Tra gli scarcerati eccellenti, che ormai da un paio di anni sono tornati a passeggiare in libertà nei loro quartieri d’origine, vi è anche Gaetano Scotto, padrino dell’Acquasanta indicato dai pentiti come il trait d’union tra Cosa nostra e i servizi segreti negli anni neri delle stragi.
Sempre guardando ai boss in libertà va nominato anche Pietro Luisi, latitante dallo scorso giugno, considerato molto vicino a Fabio Scimò, capomafia di Brancaccio arrestato il giugno scorso. Secondo il gip “aveva di certo raggiunto un elevato ruolo gerarchico, se solo si consideri che poteva permettersi di relazionarsi direttamente con i trafficanti calabresi e acquistare ingenti quantità di sostanza stupefacente”.

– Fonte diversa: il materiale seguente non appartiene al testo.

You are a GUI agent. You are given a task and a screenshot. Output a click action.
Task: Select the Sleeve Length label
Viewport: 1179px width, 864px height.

Fermo restando che a Barancaccio nulla si muove se non per conto o con il benestare dei fratelli Giuseppe e Filippo Graviano, non si può non evidenziar come tra le famiglie considerate in ascesa sia quella di Ciaculli. Addirittura è qui che, dicono gli inquirenti, si sarebbe spostato il baricentro dello storico mandamento dove il nome dei Greco era tornato prorompente a dispetto della giovane età di Leandro (28 anni).
Tra le figure di spicco di Ciaculli, secondo quanto riferito dal pentito Francesco Colletti, vi sarebbe anche Ignazio Ingrassia.

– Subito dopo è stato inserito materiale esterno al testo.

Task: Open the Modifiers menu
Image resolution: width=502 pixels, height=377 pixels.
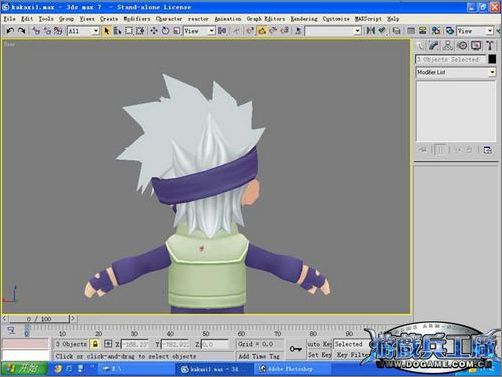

La mappa di Cosa nostra, ricostruita monitorando in particolare gli spostamenti di Settimo Mineo, indicano a Brancaccio Salvatore Nangano ed alla Noce l'anziano boss Salvatore Alfano e sempre di quel territorio è Francesco Vella, soggetto che ha avuto incontri con i due Inzerillo. Inoltre alla Noce va anche registrato il ritorno di Giancarlo Seditia, che ha finito di scontare la pena e che in passato è stato reggente.
A Passo di Rigano, con Tommaso e Francesco Inzerillo finiti in manette, tutti gli occhi sono puntati su Giovanni Inzerillo, figlio del defunto Totuccio. Nel 2018 decise di non presenziare ad una riunione d'affari, tenutosi su una barca a largo di Mondello, a cui diversamente parteciparono Tommaso Inzerillo, Giuseppe Spatola, Calogero Zito e Thomas Gambino, figlio di Joseph uomo d’onore della Cosa nostra americana.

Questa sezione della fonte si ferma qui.